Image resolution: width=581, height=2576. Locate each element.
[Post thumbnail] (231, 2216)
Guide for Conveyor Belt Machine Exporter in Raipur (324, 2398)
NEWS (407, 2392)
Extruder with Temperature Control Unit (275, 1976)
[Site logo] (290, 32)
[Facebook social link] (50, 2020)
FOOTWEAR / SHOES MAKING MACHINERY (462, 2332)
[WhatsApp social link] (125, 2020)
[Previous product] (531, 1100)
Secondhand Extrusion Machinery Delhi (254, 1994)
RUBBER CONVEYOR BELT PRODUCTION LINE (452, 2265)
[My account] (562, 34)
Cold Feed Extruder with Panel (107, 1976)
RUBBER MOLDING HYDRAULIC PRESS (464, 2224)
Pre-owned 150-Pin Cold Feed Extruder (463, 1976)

______________________________

Everything in the records above should be written out again exactly.

Image resolution: width=581, height=2576. Locate each element.
[Post thumbnail] (231, 2216)
Guide for Conveyor Belt Machine Exporter in Raipur (324, 2398)
NEWS (407, 2392)
Extruder with Temperature Control Unit (275, 1976)
[Site logo] (290, 32)
[Facebook social link] (50, 2020)
FOOTWEAR / SHOES MAKING MACHINERY (462, 2332)
[WhatsApp social link] (125, 2020)
[Previous product] (531, 1100)
Secondhand Extrusion Machinery Delhi (254, 1994)
RUBBER CONVEYOR BELT PRODUCTION LINE (452, 2265)
[My account] (562, 34)
Cold Feed Extruder with Panel (107, 1976)
RUBBER MOLDING HYDRAULIC PRESS (464, 2224)
Pre-owned 150-Pin Cold Feed Extruder (463, 1976)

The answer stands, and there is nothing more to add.